[Start of section]
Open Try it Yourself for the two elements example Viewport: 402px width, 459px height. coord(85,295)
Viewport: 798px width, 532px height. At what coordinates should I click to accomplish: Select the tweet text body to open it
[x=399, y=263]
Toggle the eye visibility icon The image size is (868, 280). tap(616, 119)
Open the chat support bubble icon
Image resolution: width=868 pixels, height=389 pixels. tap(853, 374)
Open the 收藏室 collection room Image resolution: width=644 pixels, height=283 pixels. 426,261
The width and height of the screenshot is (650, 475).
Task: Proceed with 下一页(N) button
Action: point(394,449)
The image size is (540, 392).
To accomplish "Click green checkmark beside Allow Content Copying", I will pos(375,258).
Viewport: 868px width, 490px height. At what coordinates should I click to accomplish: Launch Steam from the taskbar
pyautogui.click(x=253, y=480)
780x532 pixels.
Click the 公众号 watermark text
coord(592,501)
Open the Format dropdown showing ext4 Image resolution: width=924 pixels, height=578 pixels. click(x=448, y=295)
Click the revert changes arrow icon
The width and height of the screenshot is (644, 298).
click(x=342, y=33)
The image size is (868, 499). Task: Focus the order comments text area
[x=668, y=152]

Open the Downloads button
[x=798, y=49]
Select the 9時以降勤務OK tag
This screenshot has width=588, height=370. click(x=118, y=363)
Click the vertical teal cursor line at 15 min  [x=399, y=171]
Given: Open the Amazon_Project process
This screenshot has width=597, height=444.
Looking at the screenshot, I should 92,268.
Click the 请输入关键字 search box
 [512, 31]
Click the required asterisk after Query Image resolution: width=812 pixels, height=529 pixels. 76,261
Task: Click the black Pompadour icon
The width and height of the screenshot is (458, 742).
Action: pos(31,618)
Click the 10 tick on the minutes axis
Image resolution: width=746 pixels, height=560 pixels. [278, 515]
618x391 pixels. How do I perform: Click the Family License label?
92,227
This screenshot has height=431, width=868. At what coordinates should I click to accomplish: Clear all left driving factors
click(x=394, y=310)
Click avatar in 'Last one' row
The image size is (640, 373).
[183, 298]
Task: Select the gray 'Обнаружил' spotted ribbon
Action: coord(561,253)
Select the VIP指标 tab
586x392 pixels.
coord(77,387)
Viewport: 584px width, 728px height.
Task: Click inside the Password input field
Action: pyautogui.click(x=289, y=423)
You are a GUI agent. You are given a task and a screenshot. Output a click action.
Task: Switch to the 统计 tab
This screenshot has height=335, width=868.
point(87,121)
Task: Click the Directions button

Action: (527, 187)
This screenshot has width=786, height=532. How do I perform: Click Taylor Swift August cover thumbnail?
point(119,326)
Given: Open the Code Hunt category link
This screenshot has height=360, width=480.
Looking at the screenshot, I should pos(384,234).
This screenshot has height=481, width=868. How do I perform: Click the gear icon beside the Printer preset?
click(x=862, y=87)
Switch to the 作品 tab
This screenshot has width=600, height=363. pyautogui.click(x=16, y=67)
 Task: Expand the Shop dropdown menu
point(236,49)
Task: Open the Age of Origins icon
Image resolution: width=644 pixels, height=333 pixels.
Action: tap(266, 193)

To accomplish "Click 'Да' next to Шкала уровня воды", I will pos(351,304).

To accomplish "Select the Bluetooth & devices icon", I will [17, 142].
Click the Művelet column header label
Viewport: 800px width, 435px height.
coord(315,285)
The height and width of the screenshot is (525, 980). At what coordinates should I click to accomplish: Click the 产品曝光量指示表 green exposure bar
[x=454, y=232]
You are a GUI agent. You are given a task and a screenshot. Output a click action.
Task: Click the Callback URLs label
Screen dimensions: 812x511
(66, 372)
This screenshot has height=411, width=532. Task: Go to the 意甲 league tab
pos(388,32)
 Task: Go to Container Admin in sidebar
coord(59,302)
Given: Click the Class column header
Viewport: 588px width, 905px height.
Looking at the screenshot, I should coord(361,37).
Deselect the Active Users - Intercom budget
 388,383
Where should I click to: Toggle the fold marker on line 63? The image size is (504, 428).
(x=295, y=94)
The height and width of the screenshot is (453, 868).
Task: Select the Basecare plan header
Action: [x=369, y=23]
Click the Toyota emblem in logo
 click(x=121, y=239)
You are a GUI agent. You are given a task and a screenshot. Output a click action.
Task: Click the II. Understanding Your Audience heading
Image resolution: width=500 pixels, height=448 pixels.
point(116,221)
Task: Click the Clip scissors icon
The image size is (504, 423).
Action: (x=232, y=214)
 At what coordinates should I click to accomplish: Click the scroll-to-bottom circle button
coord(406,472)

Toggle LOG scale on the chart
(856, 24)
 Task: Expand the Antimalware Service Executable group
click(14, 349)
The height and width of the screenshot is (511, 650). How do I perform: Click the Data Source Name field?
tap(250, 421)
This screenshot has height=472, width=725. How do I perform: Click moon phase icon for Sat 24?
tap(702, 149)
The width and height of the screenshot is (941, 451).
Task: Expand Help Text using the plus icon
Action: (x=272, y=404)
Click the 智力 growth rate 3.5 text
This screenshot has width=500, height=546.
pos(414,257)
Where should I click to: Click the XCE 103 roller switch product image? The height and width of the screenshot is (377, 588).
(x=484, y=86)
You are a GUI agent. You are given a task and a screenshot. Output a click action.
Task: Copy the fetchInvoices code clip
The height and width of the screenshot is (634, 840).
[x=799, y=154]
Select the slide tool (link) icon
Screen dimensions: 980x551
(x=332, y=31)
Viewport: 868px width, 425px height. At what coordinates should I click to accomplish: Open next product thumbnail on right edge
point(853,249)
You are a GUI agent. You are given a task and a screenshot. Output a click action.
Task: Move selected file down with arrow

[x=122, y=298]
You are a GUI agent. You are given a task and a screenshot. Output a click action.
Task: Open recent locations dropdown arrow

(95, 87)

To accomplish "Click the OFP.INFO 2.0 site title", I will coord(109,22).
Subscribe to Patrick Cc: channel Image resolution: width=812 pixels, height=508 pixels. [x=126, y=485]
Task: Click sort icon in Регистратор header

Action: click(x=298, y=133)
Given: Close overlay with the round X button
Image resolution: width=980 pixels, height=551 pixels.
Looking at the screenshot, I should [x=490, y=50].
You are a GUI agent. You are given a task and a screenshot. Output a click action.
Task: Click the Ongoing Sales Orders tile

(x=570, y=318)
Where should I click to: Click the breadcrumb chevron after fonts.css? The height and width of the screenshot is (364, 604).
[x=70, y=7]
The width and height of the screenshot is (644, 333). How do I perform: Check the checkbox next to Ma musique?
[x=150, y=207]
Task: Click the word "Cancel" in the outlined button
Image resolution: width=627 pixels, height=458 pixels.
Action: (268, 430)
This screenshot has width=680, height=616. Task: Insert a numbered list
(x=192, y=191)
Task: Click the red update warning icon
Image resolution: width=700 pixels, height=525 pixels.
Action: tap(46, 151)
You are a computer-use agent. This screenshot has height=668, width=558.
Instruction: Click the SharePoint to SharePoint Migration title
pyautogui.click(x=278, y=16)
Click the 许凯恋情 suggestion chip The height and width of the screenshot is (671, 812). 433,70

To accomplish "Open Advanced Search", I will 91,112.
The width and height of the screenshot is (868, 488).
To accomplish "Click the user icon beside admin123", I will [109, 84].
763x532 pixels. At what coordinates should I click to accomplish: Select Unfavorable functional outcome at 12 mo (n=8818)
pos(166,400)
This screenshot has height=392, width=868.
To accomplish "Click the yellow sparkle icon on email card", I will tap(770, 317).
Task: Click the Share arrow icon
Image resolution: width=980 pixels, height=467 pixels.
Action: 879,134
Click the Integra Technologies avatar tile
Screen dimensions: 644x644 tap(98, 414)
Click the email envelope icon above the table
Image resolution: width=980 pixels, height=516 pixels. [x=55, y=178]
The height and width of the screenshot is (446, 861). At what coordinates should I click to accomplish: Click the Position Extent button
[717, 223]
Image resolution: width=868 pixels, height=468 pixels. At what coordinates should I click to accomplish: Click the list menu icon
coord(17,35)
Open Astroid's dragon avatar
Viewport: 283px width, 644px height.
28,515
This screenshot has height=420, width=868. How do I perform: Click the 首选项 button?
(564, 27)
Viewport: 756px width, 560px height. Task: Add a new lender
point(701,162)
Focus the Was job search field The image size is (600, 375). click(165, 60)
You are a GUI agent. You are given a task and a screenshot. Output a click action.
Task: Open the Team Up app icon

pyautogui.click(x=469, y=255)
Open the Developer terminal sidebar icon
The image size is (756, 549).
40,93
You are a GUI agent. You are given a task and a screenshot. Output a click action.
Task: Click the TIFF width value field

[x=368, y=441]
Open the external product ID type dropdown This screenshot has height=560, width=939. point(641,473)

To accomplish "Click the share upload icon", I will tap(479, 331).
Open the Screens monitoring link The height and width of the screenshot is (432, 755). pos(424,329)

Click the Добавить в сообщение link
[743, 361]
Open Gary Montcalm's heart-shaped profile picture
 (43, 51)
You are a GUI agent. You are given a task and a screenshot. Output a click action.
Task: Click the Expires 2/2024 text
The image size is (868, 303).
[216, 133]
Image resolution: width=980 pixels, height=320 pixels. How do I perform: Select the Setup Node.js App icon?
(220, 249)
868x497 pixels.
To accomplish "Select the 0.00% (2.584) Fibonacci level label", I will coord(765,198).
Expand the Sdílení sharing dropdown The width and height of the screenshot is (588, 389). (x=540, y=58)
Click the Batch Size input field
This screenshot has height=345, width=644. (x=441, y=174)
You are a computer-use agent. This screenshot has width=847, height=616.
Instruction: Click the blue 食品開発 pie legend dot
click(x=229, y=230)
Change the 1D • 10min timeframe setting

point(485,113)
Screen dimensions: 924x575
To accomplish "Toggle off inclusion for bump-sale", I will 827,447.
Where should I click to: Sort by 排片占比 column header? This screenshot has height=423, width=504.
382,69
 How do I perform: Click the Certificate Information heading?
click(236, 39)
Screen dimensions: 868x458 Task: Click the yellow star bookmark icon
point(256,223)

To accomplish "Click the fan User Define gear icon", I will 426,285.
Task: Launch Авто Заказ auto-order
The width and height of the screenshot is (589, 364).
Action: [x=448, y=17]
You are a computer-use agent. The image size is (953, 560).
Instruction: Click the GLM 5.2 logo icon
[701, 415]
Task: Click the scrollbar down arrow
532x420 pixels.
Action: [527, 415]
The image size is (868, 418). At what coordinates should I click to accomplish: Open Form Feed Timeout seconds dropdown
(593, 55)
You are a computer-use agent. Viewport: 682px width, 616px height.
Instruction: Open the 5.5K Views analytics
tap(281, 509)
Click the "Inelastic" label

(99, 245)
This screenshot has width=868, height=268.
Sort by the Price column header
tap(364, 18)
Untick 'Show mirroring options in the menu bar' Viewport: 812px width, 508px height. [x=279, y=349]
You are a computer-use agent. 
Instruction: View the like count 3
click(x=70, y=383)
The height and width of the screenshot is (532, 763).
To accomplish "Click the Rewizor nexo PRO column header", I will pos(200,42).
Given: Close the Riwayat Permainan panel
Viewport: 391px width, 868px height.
[End of section]
→ What is expected
Extract, exactly, the lines above that begin at the line containing "Given: Close the Riwayat Permainan panel" and end at the final line of the records; add no other text.

→ Your solution
Given: Close the Riwayat Permainan panel
Viewport: 391px width, 868px height.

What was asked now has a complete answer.